More than half (51%) of Australian CFOs and finance directors will create new jobs within their current finance team in the first half of 2016, according to the latest independent survey by specialist recruiter Robert Half. The survey also revealed that 82% of CFOs are confident about Australia’s economic outlook and 86% are confident in their company's growth prospects for 2016.
• 51% of Australian CFOs and finance directors will expand their finance and accounting teams in the first half (Jan-June) of 2016
• Large companies have highest growth expectations with 60% looking to expand their finance and accounting teams
• 86% are confident about their company’s growth prospects in 2016
• 89% find it challenging to find skilled finance professionals today
• 84% are concerned about losing their top financial performers this year
A great majority of companies, ranging from large to small, are planning to further strengthen their financial and accounting teams, with 51% of financial executives planning to create new financial positions and 41% planning to fill existing positions that will become available. Less than one in ten (7%) will not fill vacating positions nor create new ones and merely 1% plans to reduce headcount.

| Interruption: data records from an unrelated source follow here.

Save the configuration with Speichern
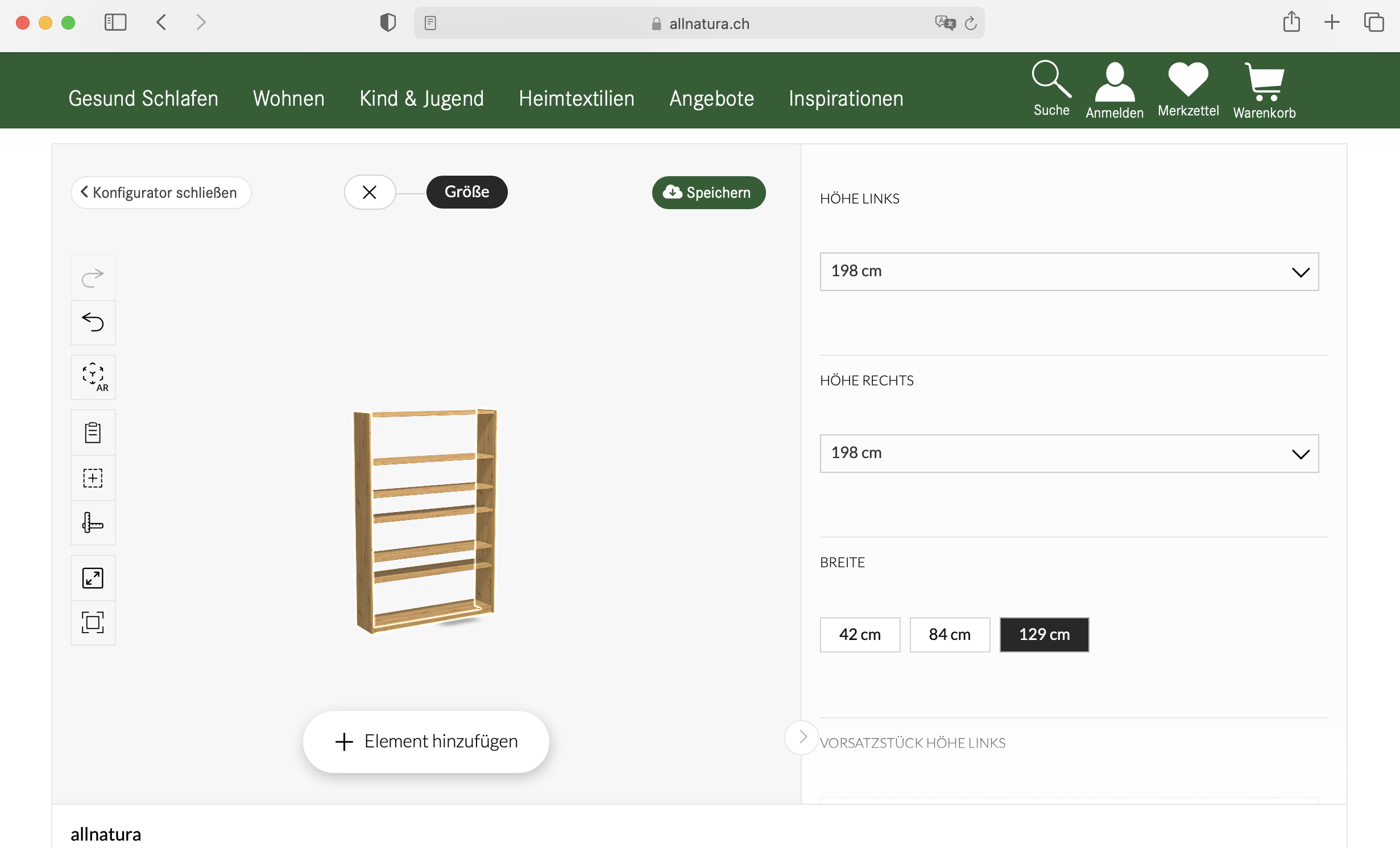 click(709, 193)
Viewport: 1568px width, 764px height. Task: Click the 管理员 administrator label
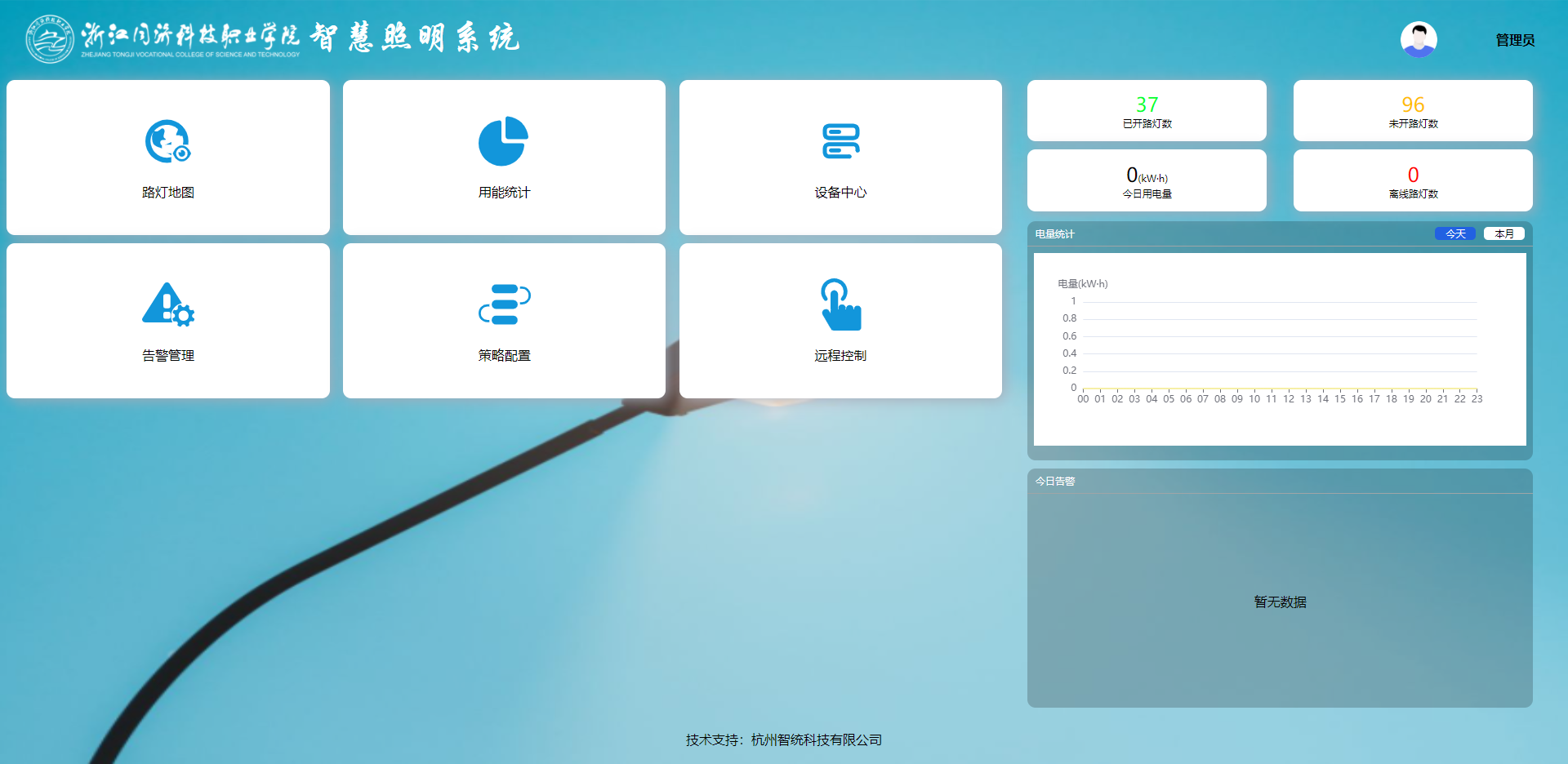[x=1515, y=39]
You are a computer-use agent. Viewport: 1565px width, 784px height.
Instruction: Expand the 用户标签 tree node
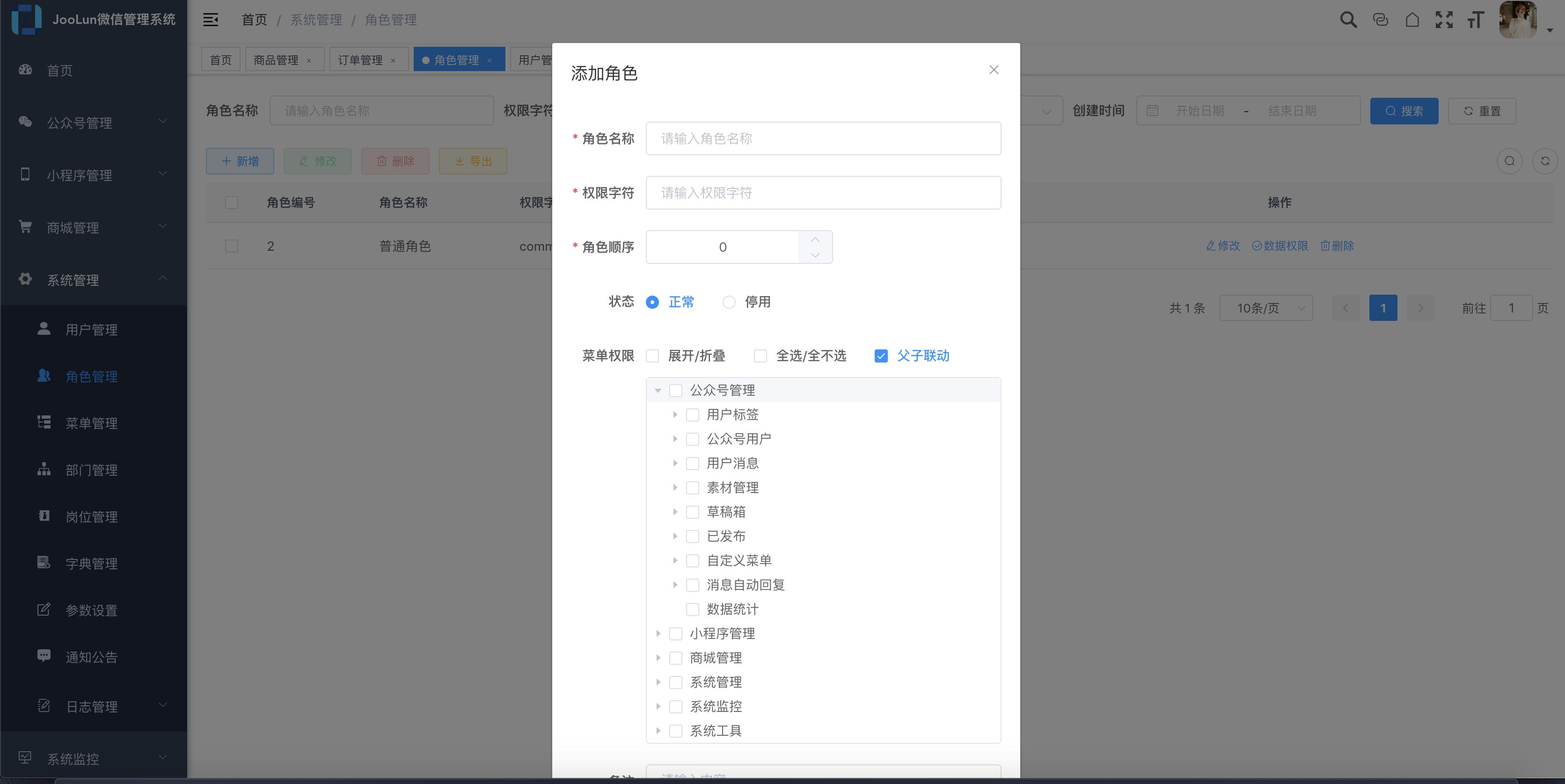point(676,414)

When asked for the top three reasons behind planned increases in the number of permanent finance and accounting professionals, nearly half (49%) selected business growth, followed by new market penetration (49%) and new projects/initiatives (42%).
David Jones, Managing Director of Robert Half Asia Pacific said: “The increased demand for highly skilled finance and accounting staff is continuing into 2016. As confidence continues in Australia’s economic and business growth outlook, companies are pushing ahead to identify the talent required to support their forward growth strategies.”
Still, CFOs and finance directors are finding it difficult to find qualified candidates: 89% of those surveyed consider it a challenge to find skilled finance professionals today with 37% citing the lack of specialist technical expertise as the primary reason, followed by a lack of commercial business skills (30%) and general demand outweighing supply (23%).
“The reality is that the ‘war for talent’ remains stronger than ever. Companies therefore still and increasingly are on the hunt for and in competition with each other to find and recruit financial top performers,” David Jones said.
The top four functional fields in which finance leaders are finding it most challenging to source the right staff are business/financial analysis (23%), accounting (21%), financial planning (18%) and financial management (18%). Only 6% of those surveyed felt it was not challenging to find the right candidates across accounting and finance.
While identifying and recruiting highly skilled employees remains a challenge, so does retaining the best and brightest with 84% of CFOs concerned about losing their top financial talent this year.
“Employers need to be aware that highly skilled employees are in demand and they know it, so it’s vital for CFOs to consider new and more imaginative ways to retain their financial top talent. Apart from salary increases it is worth considering other options such as more flexible working conditions, increased personal leave, bonus incentives and even new project or internal career path opportunities,” David Jones said.
The optimism in the market is evident with 86% of finance leaders feeling confident in their company’s growth prospects for 2016.
“The majority of businesses are confident about 2016 and have ambitious growth plans. The challenge for CFOs is how to identify, secure and retain the highly skilled employees needed to support this growth,” David Jones concluded.
About the research
The annual study is developed by Robert Half and was conducted in December 2015 by an independent research firm, surveying 160 Chief Financial Officers (CFO) and finance directors in Australia. This survey is part of the international workplace survey, a questionnaire about job trends, talent management and trends in the workplace.